Enhancing Trade in Indonesia: Efforts to Build Capacity at Indonesias Ministry of Trade
William Garrison, the Chief of Party for Chemonics – Indonesia, discussed program details and the success of the recently completed USAID-funded Indonesia Trade Assistance Project (ITAP), which provided technical assistance to the Indonesian Ministry of Trade. The project addressed needs identified by the Ministry of Trade when Minister Mari Pangestu took office in 2004. These needs focused primarily on capacity building and professional skills development within the Ministry. An off-the-record question and answer session was held at the end of his presentation.
In Mr. Garrison’s view, with the successful conclusion of ITAP, the Ministry of Trade now stands on the threshold of a new era as a reformed and restructured Ministry, capable of pursuing its mission in keeping with recognized best practices in public sector management and public policy implementation.
Details of the ITAP program and results were discussed in depth by Mr. Garrison, with the following highlights:
ITAP had five formal components: (1) Improving human resources management practices and supporting bureaucratic reform; (2) strengthening negotiating skills and trade policy coordination; (3) enhancing legal services within the Ministry; (4) expanding public outreach; and (5) upgrading IT within the Ministry. Under this framework, Chemonics staff and consultants worked with senior Ministry of Trade officials, with explicit guidance from the Minister, to carry out a work plan that supported fundamental and innovative reforms within each of these five components.
Mr. Garrison outlined the most significant activities and accomplishments from each component:
Regarding human resources development, the project provided trainings on trade law, trade dispute resolution, economic research and analysis, trade remedies, and antidumping and countervailing duties. Overall, the workshops and training programs were attended by more than 7,000 trainees, the majority of whom were Ministry of Trade employees.
To promote bureaucratic reform, with intensive support from ITAP the Ministry of Trade adopted a plan to reform the delivery of legal services that effectively expanded the Legal Bureau to the equivalent of a General Counsel’s office. The Ministry is also creating the equivalent of an executive secretariat through which document tracking and control, as well as case management, will be centralized.
On building negotiating skills and trade policy coordination, Mr. Garrison noted that everything was done in the context of multilateral, regional, and bilateral negotiations. ITAP provided training in the negotiating processes, procedures, and techniques, with an emphasis on providing accurate economic and legal support to the negotiators. The ITAP legal team provided support and training to Ministry of Trade lawyers, in the procedures and filings in the WTO rules negotiations over trade in fisheries – a major interest in Indonesia.
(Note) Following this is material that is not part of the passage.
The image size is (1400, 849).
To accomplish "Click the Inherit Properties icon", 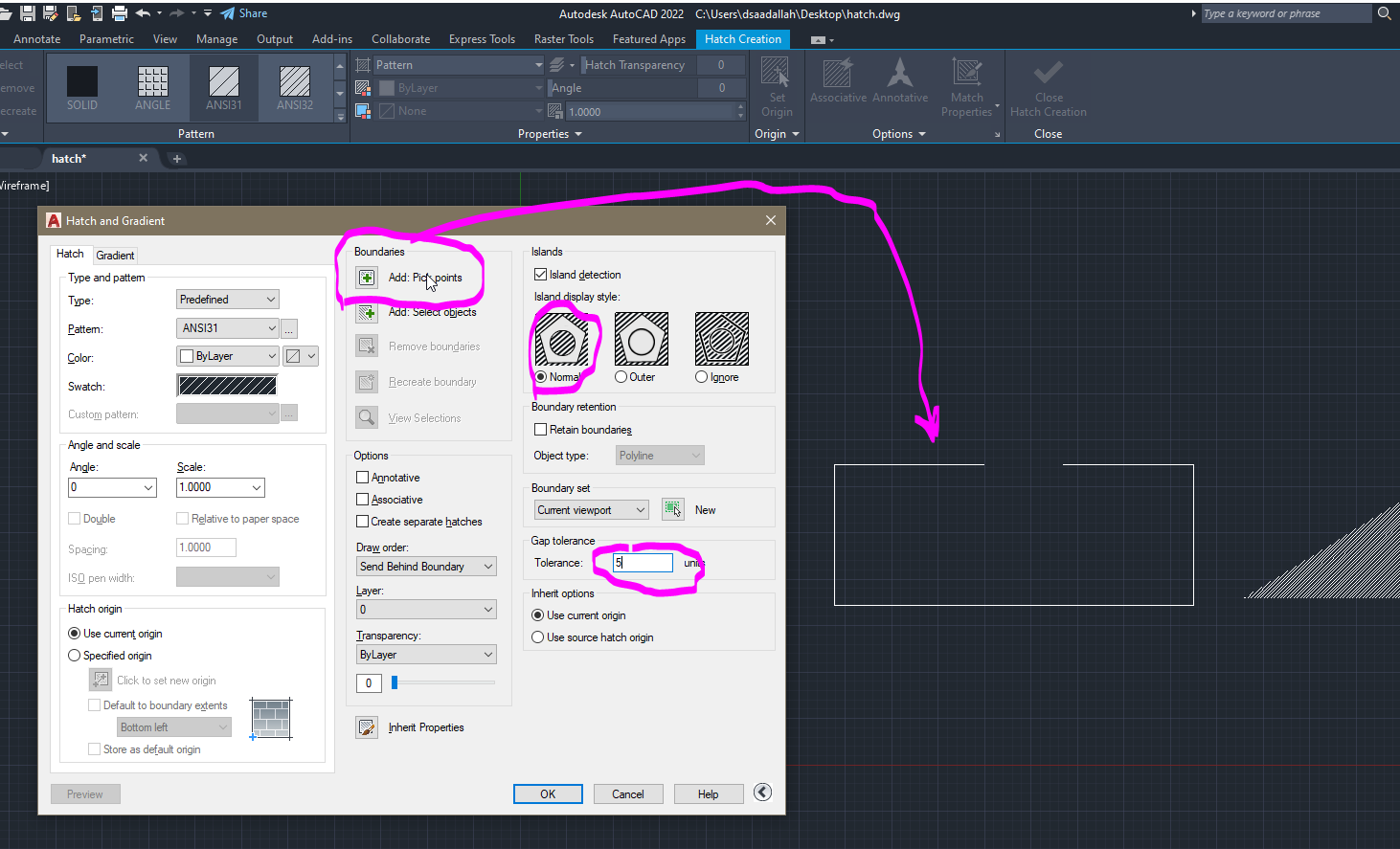I will (367, 726).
As a result, for the first time as a WTO member Indonesia actively participated in a rules negotiation.
On enhancing legal services within the Ministry of Trade, ITAP provided extensive mentoring for the Legal Bureau staff on all aspects of trade and commercial law, litigation techniques, and legal training. ITAP also supported recommendations for bureaucratic reform made by the Legal Bureau, and the creation of a Executive Secretariat/Case Management Office.
ITAP also helped to design the functions of the Ministry of Trade’s public outreach and public information needs. The focus was on staff capacity development in creating public information materials, outreach activities, and public engagement programs, with a major emphasis on stakeholder exchanges and an expansion of resources available on the website. USAID invested over $3 million in upgrading the Ministry’s IT network, and as a result it has state-of-the-art capabilities in information technology.
ITAP and the Ministry also recognized the need for employees with post-graduate levels of training. To meet this need, ITAP worked with Economic and Law faculties at the University of Indonesia to develop a Masters in International Trade Policy and Masters in International Trade Law programs, which will soon graduate more than 100 students. The University of Indonesia is going to offer the degree programs as part of the permanent graduate curricula, and has recently reached an agreement for a PhD level program at the University of Washington, Seattle, in International Trade Law.
Finally, at the direction of the USAID Mission, ITAP added two additional components in its final year, looking at export and investment policies as well as public information programs on trade in products resulting from illegal logging. ITAP offered a comparative analysis of options for export promotion and evaluated investment programs, and the opportunities and risks in Indonesia for foreign direction investment (FDI). At the request of the United States Trade Representative, ITAP supported a Ministry of Trade program of regional workshops on the legal and trade-related provisions of the agreement between the United States and Indonesia to jointly prosecute trade of products produced from illegal logging.